**Task item:** Word for word, repeat all of the entries.

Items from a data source
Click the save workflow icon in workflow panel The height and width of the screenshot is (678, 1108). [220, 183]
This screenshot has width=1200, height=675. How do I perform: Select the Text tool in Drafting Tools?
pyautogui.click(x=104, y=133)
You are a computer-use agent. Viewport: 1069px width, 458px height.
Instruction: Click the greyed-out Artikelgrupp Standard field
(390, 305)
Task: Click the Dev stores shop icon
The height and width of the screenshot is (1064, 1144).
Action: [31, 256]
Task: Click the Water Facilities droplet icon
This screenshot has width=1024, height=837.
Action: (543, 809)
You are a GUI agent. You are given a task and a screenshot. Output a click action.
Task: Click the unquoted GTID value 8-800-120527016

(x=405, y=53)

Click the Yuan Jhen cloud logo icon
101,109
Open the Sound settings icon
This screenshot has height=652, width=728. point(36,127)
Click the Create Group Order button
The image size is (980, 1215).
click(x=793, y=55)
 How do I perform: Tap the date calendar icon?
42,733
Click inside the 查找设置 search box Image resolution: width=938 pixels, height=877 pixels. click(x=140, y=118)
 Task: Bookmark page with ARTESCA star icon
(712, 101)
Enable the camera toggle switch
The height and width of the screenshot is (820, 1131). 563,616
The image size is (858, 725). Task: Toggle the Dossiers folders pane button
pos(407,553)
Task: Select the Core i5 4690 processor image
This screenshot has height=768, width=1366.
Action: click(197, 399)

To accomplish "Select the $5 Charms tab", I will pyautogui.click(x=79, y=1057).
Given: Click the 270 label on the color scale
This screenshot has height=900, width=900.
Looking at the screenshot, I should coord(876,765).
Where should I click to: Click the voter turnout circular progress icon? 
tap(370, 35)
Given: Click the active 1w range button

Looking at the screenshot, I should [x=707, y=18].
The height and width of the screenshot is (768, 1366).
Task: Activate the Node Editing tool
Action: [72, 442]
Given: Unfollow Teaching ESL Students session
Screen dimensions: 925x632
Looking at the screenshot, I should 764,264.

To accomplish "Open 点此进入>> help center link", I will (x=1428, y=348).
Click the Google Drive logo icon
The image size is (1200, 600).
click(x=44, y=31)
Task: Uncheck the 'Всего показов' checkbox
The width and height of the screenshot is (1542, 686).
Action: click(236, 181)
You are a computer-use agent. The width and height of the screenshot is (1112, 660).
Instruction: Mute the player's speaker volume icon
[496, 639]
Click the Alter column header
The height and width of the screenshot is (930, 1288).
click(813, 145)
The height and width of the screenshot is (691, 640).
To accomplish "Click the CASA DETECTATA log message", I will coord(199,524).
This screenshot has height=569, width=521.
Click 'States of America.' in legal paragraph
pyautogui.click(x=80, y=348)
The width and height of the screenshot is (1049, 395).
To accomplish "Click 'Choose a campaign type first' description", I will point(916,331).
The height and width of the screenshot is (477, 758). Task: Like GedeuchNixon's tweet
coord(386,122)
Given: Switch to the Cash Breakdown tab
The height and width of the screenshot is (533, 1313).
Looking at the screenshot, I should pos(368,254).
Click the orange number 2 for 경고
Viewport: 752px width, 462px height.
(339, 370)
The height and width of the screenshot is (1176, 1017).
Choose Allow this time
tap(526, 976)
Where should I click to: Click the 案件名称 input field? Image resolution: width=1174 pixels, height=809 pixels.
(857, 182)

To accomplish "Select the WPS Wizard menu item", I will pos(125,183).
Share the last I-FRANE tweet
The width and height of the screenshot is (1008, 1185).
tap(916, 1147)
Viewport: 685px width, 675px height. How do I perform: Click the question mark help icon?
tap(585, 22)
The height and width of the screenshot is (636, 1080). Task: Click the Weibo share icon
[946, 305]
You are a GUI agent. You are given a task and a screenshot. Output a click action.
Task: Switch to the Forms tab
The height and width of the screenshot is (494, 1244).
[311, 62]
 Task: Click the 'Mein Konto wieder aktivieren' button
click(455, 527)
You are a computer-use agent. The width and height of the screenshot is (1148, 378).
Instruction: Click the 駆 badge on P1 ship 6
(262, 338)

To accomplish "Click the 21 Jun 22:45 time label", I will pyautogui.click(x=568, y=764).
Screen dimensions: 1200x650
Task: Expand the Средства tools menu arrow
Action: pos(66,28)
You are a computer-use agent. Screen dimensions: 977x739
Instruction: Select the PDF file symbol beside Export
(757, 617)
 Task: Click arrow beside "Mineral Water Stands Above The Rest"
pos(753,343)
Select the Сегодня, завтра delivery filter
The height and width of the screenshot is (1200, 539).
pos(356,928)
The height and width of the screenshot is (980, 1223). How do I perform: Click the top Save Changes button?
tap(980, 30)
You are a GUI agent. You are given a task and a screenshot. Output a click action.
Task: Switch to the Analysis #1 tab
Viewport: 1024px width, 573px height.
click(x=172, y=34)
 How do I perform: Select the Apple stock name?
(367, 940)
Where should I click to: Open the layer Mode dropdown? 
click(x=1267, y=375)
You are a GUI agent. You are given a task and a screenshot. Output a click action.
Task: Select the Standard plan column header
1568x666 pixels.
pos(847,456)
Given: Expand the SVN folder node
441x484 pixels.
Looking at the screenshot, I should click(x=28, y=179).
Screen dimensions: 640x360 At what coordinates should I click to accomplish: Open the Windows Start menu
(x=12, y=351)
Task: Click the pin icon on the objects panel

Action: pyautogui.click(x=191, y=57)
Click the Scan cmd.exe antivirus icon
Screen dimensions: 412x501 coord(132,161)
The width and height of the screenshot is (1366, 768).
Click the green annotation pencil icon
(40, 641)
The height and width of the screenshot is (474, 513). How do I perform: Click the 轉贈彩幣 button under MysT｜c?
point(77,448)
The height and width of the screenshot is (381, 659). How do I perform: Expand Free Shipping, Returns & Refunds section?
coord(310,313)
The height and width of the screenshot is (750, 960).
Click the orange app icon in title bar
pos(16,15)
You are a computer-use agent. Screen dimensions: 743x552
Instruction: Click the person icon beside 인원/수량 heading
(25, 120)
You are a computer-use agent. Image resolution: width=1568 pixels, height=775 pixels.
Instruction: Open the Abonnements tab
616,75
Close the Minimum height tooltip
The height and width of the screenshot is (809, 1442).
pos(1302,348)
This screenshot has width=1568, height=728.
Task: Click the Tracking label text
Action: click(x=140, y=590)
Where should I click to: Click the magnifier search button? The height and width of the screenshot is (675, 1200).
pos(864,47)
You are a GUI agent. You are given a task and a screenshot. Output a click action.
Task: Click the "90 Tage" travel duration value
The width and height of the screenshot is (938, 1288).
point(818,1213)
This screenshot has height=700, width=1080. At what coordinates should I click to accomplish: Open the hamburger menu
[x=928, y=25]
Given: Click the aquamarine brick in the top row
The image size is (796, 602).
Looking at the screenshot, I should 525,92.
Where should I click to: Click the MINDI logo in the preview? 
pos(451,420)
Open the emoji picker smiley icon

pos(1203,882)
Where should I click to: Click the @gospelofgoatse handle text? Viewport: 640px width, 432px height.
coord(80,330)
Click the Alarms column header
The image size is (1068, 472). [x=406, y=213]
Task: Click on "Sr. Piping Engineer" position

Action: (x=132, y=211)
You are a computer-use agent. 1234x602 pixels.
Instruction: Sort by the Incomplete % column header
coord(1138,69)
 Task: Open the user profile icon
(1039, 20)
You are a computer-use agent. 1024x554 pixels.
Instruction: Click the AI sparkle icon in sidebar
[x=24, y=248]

**Written response:**
Click the save workflow icon in workflow panel The height and width of the screenshot is (678, 1108). [220, 183]
This screenshot has width=1200, height=675. How do I perform: Select the Text tool in Drafting Tools?
pyautogui.click(x=104, y=133)
You are a computer-use agent. Viewport: 1069px width, 458px height.
Instruction: Click the greyed-out Artikelgrupp Standard field
(390, 305)
Task: Click the Dev stores shop icon
The height and width of the screenshot is (1064, 1144).
Action: [31, 256]
Task: Click the Water Facilities droplet icon
This screenshot has width=1024, height=837.
Action: (543, 809)
You are a GUI agent. You are given a task and a screenshot. Output a click action.
Task: Click the unquoted GTID value 8-800-120527016

(x=405, y=53)

Click the Yuan Jhen cloud logo icon
101,109
Open the Sound settings icon
This screenshot has height=652, width=728. point(36,127)
Click the Create Group Order button
The image size is (980, 1215).
click(x=793, y=55)
 How do I perform: Tap the date calendar icon?
42,733
Click inside the 查找设置 search box Image resolution: width=938 pixels, height=877 pixels. click(x=140, y=118)
 Task: Bookmark page with ARTESCA star icon
(712, 101)
Enable the camera toggle switch
The height and width of the screenshot is (820, 1131). 563,616
The image size is (858, 725). Task: Toggle the Dossiers folders pane button
pos(407,553)
Task: Select the Core i5 4690 processor image
This screenshot has height=768, width=1366.
Action: click(197, 399)

To accomplish "Select the $5 Charms tab", I will pyautogui.click(x=79, y=1057).
Given: Click the 270 label on the color scale
This screenshot has height=900, width=900.
Looking at the screenshot, I should coord(876,765).
Where should I click to: Click the voter turnout circular progress icon? 
tap(370, 35)
Given: Click the active 1w range button

Looking at the screenshot, I should [x=707, y=18].
The height and width of the screenshot is (768, 1366).
Task: Activate the Node Editing tool
Action: [72, 442]
Given: Unfollow Teaching ESL Students session
Screen dimensions: 925x632
Looking at the screenshot, I should 764,264.

To accomplish "Open 点此进入>> help center link", I will (x=1428, y=348).
Click the Google Drive logo icon
The image size is (1200, 600).
click(x=44, y=31)
Task: Uncheck the 'Всего показов' checkbox
The width and height of the screenshot is (1542, 686).
Action: click(236, 181)
You are a computer-use agent. The width and height of the screenshot is (1112, 660).
Instruction: Mute the player's speaker volume icon
[496, 639]
Click the Alter column header
The height and width of the screenshot is (930, 1288).
click(813, 145)
The height and width of the screenshot is (691, 640).
To accomplish "Click the CASA DETECTATA log message", I will coord(199,524).
This screenshot has height=569, width=521.
Click 'States of America.' in legal paragraph
pyautogui.click(x=80, y=348)
The width and height of the screenshot is (1049, 395).
To accomplish "Click 'Choose a campaign type first' description", I will point(916,331).
The height and width of the screenshot is (477, 758). Task: Like GedeuchNixon's tweet
coord(386,122)
Given: Switch to the Cash Breakdown tab
The height and width of the screenshot is (533, 1313).
Looking at the screenshot, I should pos(368,254).
Click the orange number 2 for 경고
Viewport: 752px width, 462px height.
(339, 370)
The height and width of the screenshot is (1176, 1017).
Choose Allow this time
tap(526, 976)
Where should I click to: Click the 案件名称 input field? Image resolution: width=1174 pixels, height=809 pixels.
(857, 182)

To accomplish "Select the WPS Wizard menu item", I will pos(125,183).
Share the last I-FRANE tweet
The width and height of the screenshot is (1008, 1185).
tap(916, 1147)
Viewport: 685px width, 675px height. How do I perform: Click the question mark help icon?
tap(585, 22)
The height and width of the screenshot is (636, 1080). Task: Click the Weibo share icon
[946, 305]
You are a GUI agent. You are given a task and a screenshot. Output a click action.
Task: Switch to the Forms tab
The height and width of the screenshot is (494, 1244).
[311, 62]
 Task: Click the 'Mein Konto wieder aktivieren' button
click(455, 527)
You are a computer-use agent. The width and height of the screenshot is (1148, 378).
Instruction: Click the 駆 badge on P1 ship 6
(262, 338)

To accomplish "Click the 21 Jun 22:45 time label", I will pyautogui.click(x=568, y=764).
Screen dimensions: 1200x650
Task: Expand the Средства tools menu arrow
Action: pos(66,28)
You are a computer-use agent. Screen dimensions: 977x739
Instruction: Select the PDF file symbol beside Export
(757, 617)
 Task: Click arrow beside "Mineral Water Stands Above The Rest"
pos(753,343)
Select the Сегодня, завтра delivery filter
The height and width of the screenshot is (1200, 539).
pos(356,928)
The height and width of the screenshot is (980, 1223). How do I perform: Click the top Save Changes button?
tap(980, 30)
You are a GUI agent. You are given a task and a screenshot. Output a click action.
Task: Switch to the Analysis #1 tab
Viewport: 1024px width, 573px height.
click(x=172, y=34)
 How do I perform: Select the Apple stock name?
(367, 940)
Where should I click to: Open the layer Mode dropdown? 
click(x=1267, y=375)
You are a GUI agent. You are given a task and a screenshot. Output a click action.
Task: Select the Standard plan column header
1568x666 pixels.
pos(847,456)
Given: Expand the SVN folder node
441x484 pixels.
Looking at the screenshot, I should click(x=28, y=179).
Screen dimensions: 640x360 At what coordinates should I click to accomplish: Open the Windows Start menu
(x=12, y=351)
Task: Click the pin icon on the objects panel

Action: pyautogui.click(x=191, y=57)
Click the Scan cmd.exe antivirus icon
Screen dimensions: 412x501 coord(132,161)
The width and height of the screenshot is (1366, 768).
Click the green annotation pencil icon
(40, 641)
The height and width of the screenshot is (474, 513). How do I perform: Click the 轉贈彩幣 button under MysT｜c?
point(77,448)
The height and width of the screenshot is (381, 659). How do I perform: Expand Free Shipping, Returns & Refunds section?
coord(310,313)
The height and width of the screenshot is (750, 960).
Click the orange app icon in title bar
pos(16,15)
You are a computer-use agent. Screen dimensions: 743x552
Instruction: Click the person icon beside 인원/수량 heading
(25, 120)
You are a computer-use agent. Image resolution: width=1568 pixels, height=775 pixels.
Instruction: Open the Abonnements tab
616,75
Close the Minimum height tooltip
The height and width of the screenshot is (809, 1442).
pos(1302,348)
This screenshot has width=1568, height=728.
Task: Click the Tracking label text
Action: click(x=140, y=590)
Where should I click to: Click the magnifier search button? The height and width of the screenshot is (675, 1200).
pos(864,47)
You are a GUI agent. You are given a task and a screenshot. Output a click action.
Task: Click the "90 Tage" travel duration value
The width and height of the screenshot is (938, 1288).
point(818,1213)
This screenshot has height=700, width=1080. At what coordinates should I click to accomplish: Open the hamburger menu
[x=928, y=25]
Given: Click the aquamarine brick in the top row
The image size is (796, 602).
Looking at the screenshot, I should 525,92.
Where should I click to: Click the MINDI logo in the preview? 
pos(451,420)
Open the emoji picker smiley icon

pos(1203,882)
Where should I click to: Click the @gospelofgoatse handle text? Viewport: 640px width, 432px height.
coord(80,330)
Click the Alarms column header
The image size is (1068, 472). [x=406, y=213]
Task: Click on "Sr. Piping Engineer" position

Action: (x=132, y=211)
You are a computer-use agent. 1234x602 pixels.
Instruction: Sort by the Incomplete % column header
coord(1138,69)
 Task: Open the user profile icon
(1039, 20)
You are a computer-use agent. 1024x554 pixels.
Instruction: Click the AI sparkle icon in sidebar
[x=24, y=248]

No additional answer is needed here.